**Texte source**
____
Cette sorte de politique de l’illusion s’étendait aussi à ses relations internationales : alors que des menaces sérieuses, comme la prolifération nucléaire ou les tensions avec l’URSS, persistaient, Reagan affirmait souvent que le monde était « plus en sécurité » sous sa présidence, en dépit des faits qui contredisaient cette vision.
Surnommé Roi fainéant, Reagan déléguait énormément à ses conseillers et ministres pour prendre les décisions techniques à sa place, tout en restant une figure symbolique puissante pour son camp. Reagan montrait peu d’intérêt pour les détails des politiques publiques, préférant des fiches simplifiées préparées par son équipe. Il était connu pour ses journées de travail légères, passant beaucoup de temps à son ranch ou à regarder des films à la Maison-Blanche. Pendant les réunions, son ennui se traduisait par des griffonnages sur ses notes, accentuant ainsi l'image d'un dirigeant peu impliqué dans les échanges techniques.
Reagan avait une tendance marquée à illustrer ses propos par des anecdotes personnelles ou des histoires simplifiées, souvent tirées de souvenirs de films ou de récits populaires. Lors de discussions importantes sur des questions économiques, sociales ou diplomatiques, il répondait parfois par une anecdote qui n’avait qu’un lien ténu, voire aucun, avec le sujet abordé. Ses histoires étaient censées illustrer un point en faveur de sa politique, mais elles avaient parfois l’effet inverse. Un exemple : il évoquait un vétéran héroïque pour justifier des coupes budgétaires dans les aides aux anciens combattants, alors même que son histoire démontrait les difficultés rencontrées par ces derniers.
La politique étrangère de Reagan se caractérise avant tout par une posture résolument anticommuniste, comme en témoigne notamment le projet « Guerre des étoiles », une Initiative de défense stratégique censée offrir aux États-Unis une longueur d’avance sur l’URSS face à la menace des missiles soviétiques. Cette orientation se retrouve également dans l’affaire Iran-Contra, plus connue sous le nom d’Irangate. Ce scandale politico-militaire, survenu lors du second mandat de Reagan, est brillamment analysé par Coste.
____
**Entrées répertoriées**
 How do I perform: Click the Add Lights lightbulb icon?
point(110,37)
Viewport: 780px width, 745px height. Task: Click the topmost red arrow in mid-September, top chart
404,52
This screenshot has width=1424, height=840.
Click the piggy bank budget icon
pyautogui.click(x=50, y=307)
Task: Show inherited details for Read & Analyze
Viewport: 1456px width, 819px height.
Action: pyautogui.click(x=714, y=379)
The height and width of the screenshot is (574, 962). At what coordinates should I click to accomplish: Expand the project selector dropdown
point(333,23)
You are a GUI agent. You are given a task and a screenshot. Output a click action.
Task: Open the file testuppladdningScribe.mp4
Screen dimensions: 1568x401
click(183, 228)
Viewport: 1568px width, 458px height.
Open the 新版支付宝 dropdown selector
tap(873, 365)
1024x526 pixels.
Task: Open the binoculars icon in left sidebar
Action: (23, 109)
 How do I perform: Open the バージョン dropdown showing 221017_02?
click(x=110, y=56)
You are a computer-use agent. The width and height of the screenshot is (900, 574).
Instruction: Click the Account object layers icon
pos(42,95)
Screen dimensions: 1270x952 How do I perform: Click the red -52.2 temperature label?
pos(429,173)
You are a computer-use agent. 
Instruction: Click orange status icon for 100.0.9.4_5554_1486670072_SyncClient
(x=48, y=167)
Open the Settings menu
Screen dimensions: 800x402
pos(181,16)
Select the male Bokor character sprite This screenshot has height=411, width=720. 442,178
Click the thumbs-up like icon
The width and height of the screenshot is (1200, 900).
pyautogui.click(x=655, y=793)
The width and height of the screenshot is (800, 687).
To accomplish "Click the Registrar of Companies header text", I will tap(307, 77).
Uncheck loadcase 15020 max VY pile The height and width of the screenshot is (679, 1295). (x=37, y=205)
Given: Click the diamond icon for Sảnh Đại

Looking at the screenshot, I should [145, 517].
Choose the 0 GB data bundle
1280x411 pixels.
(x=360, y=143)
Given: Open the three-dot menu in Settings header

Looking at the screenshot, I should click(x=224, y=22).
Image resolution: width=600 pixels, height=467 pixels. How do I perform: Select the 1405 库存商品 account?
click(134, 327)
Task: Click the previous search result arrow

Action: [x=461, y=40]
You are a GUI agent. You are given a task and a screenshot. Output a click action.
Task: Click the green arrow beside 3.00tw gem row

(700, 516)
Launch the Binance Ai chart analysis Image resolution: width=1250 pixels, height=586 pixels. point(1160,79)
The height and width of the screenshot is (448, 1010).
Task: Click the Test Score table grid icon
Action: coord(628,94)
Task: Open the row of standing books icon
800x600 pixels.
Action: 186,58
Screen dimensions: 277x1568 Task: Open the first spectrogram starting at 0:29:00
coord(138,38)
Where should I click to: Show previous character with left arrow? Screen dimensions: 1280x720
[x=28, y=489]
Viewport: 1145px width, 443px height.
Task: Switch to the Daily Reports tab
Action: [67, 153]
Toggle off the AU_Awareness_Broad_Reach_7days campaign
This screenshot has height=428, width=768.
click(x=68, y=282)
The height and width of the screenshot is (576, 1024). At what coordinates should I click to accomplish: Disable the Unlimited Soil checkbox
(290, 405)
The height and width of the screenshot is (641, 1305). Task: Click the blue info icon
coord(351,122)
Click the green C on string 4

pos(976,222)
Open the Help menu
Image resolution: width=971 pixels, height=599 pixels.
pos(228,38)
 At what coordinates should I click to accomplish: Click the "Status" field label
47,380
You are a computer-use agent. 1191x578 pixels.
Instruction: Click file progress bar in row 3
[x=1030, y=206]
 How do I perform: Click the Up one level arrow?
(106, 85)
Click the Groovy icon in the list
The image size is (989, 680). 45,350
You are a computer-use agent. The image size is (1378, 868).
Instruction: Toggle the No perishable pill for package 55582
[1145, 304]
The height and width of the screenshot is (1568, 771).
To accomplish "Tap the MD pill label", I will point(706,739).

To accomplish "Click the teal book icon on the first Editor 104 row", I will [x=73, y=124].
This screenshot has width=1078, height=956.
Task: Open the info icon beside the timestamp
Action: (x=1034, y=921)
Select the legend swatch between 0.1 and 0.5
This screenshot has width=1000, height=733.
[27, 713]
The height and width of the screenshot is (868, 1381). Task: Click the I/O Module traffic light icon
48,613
____
**Exercices**
1 – Citez le passage du texte sur Reagan compris entre « Reagan avait une » et « par ces derniers. », bornes incluses.
2 – Répondez aux questions suivantes d'après le texte sur Reagan.
(a) Quel surnom était donné à Reagan ?
(b) Sous quel autre nom l'affaire Iran-Contra est-elle plus connue ?
(c) Que préférait Reagan aux détails des politiques publiques ?
Les enregistrements proviennent d'une source distincte.

**Réponses**
1 –
Reagan avait une tendance marquée à illustrer ses propos par des anecdotes personnelles ou des histoires simplifiées, souvent tirées de souvenirs de films ou de récits populaires. Lors de discussions importantes sur des questions économiques, sociales ou diplomatiques, il répondait parfois par une anecdote qui n’avait qu’un lien ténu, voire aucun, avec le sujet abordé. Ses histoires étaient censées illustrer un point en faveur de sa politique, mais elles avaient parfois l’effet inverse. Un exemple : il évoquait un vétéran héroïque pour justifier des coupes budgétaires dans les aides aux anciens combattants, alors même que son histoire démontrait les difficultés rencontrées par ces derniers.

2 –
(a) Roi fainéant.
(b) Irangate.
(c) Des fiches simplifiées préparées par son équipe.